Statistically, on a per capita basis, Rhode Island has the nation's second-highest percentage of elderly residents. While nationally 58% of nursing home residents have signed a health care proxy, in Rhode Island, that number reaches 75%.
Although details of the laws governing medical proxies vary from state to state, Rhode Island has provided (R.I. Gen. Laws s 23-4.10-1 et. seq.) that an agent may act only after the attending physician certifies that the patient is unable to make or communicate decisions. The agent may then make any decision that the patient would have, such as consent to or refusal of medical treatment. The patient can, in advance, issue specific instructions and stipulate exceptions or limits to the agent's authority.

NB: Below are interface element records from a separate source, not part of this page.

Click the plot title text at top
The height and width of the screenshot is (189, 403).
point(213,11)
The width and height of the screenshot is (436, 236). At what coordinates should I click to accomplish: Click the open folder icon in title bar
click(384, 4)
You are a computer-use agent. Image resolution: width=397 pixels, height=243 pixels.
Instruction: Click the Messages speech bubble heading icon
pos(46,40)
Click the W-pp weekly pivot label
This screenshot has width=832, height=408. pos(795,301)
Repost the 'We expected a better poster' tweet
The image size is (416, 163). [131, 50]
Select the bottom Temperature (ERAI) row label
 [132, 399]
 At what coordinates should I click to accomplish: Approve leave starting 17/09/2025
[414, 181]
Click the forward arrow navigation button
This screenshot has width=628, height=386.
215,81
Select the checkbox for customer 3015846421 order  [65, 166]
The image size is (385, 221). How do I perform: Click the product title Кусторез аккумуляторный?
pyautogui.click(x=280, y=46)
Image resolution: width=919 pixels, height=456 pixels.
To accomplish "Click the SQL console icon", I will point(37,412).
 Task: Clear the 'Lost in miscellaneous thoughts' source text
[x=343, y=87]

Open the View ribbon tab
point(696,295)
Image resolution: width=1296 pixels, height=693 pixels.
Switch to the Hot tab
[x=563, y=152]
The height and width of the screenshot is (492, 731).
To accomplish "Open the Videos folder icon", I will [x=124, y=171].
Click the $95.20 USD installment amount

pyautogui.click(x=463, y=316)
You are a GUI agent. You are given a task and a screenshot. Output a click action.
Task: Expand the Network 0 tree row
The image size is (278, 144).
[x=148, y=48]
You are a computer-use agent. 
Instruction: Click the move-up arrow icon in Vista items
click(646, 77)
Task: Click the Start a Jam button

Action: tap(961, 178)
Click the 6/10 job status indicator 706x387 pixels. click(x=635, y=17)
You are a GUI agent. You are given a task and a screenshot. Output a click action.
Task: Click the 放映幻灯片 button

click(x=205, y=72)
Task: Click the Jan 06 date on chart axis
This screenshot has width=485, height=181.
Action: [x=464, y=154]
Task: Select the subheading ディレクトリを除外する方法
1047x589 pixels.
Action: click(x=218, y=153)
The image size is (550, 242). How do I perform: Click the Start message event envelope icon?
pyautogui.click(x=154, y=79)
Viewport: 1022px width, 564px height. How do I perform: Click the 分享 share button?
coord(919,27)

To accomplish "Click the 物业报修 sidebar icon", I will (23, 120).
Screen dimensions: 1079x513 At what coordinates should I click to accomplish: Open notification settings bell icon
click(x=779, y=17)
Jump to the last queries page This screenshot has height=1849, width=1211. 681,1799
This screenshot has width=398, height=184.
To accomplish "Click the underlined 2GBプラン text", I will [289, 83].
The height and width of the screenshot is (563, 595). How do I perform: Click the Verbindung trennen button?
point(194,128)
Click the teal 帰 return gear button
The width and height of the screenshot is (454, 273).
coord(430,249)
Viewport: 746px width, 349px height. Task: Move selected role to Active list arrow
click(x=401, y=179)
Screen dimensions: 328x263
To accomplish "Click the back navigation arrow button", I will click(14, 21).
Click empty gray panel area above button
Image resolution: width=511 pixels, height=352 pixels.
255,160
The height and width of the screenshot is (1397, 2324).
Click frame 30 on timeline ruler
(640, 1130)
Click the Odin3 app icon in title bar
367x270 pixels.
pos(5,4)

If you want to ensure that your treatment wishes are followed in the event of incapacity, you should follow these six steps to create a medical proxy:

  • Identify an agent. You need to identify an agent, and preferably an alternate agent as well. Your agent should be someone you trust who is willing and able to make crucial decisions on your behalf.
     

  • Determine your instructions. You should examine treatment alternatives and discuss what treatment you want with your physician, your attorney and family members. You also should make sure that your agent fully understands your instructions and is prepared to carry them out.
     

  • Draft your proxy. You should draft your medical proxy, either by yourself or in consultation with your physician or attorney. Sample forms are available through lawyers, many hospitals and Web sites devoted to legal and healthcare matters. At a minimum, the medical proxy must identify you and your agent and include contact information; state your intent that your agent have authority to make healthcare decisions in your behalf; state what limitations, if any, are imposed on the agent's authority; and state that the agent's authority begins only if you are unable to make healthcare decisions.
     

  • Have your proxy witnessed. Once you are comfortable with your instructions, you should sign your medical proxy and have it witnessed by two individuals who are neither your agents nor caregivers nor relatives by blood, marriage or adoption. Since a medical proxy is a legal document, every effort should be made to ensure that your proxy complies with the specific requirements of the state in which you live.
     

  • Make sure your proxy is accessible. The primary limitation of medical proxies is that physicians sometimes neither know that their patients have proxies nor have a way of finding out that they do. 35% of the families of Rhode Island nursing home residents who died with an advance directive reported two or more communication problems with medical providers. You should give copies of your medical proxy to your physician and designated agent(s). Your spouse, partner or family also should have a copy. Ideally, hospitals should be able to ascertain whether you have a proxy and whom to contact in the event of an emergency. Proxy information may now be listed online so that it is available to medical providers.
      

  • Review your proxy regularly. You should review your medical proxy regularly, and update it to reflect any changes in your situation. For example, your proxy should include any changes in your agent's contact information or in your treatment instructions. It's best to review your proxy in connection with some regularly scheduled event, such as an annual consultation with your physician.

Leading professional groups, such as the American Medical Association and the American Bar Association, as well as advocates such as the American Association of Retired Persons, recognize the value of medical proxies as a solution to a patient's inability to make vital decisions.

Without an executed medical proxy, spouses, partners or other trusted loved ones may not be able to participate in medical treatment decisions, and your healthcare decisions may be made by people lacking knowledge of your wishes. These simple steps will ensure that you receive only the treatment you want, sparing unwanted and costly treatment.
November, 2001
 


1 "Dying with Dignity" The Rhode Island End of Life Conference Report at 13.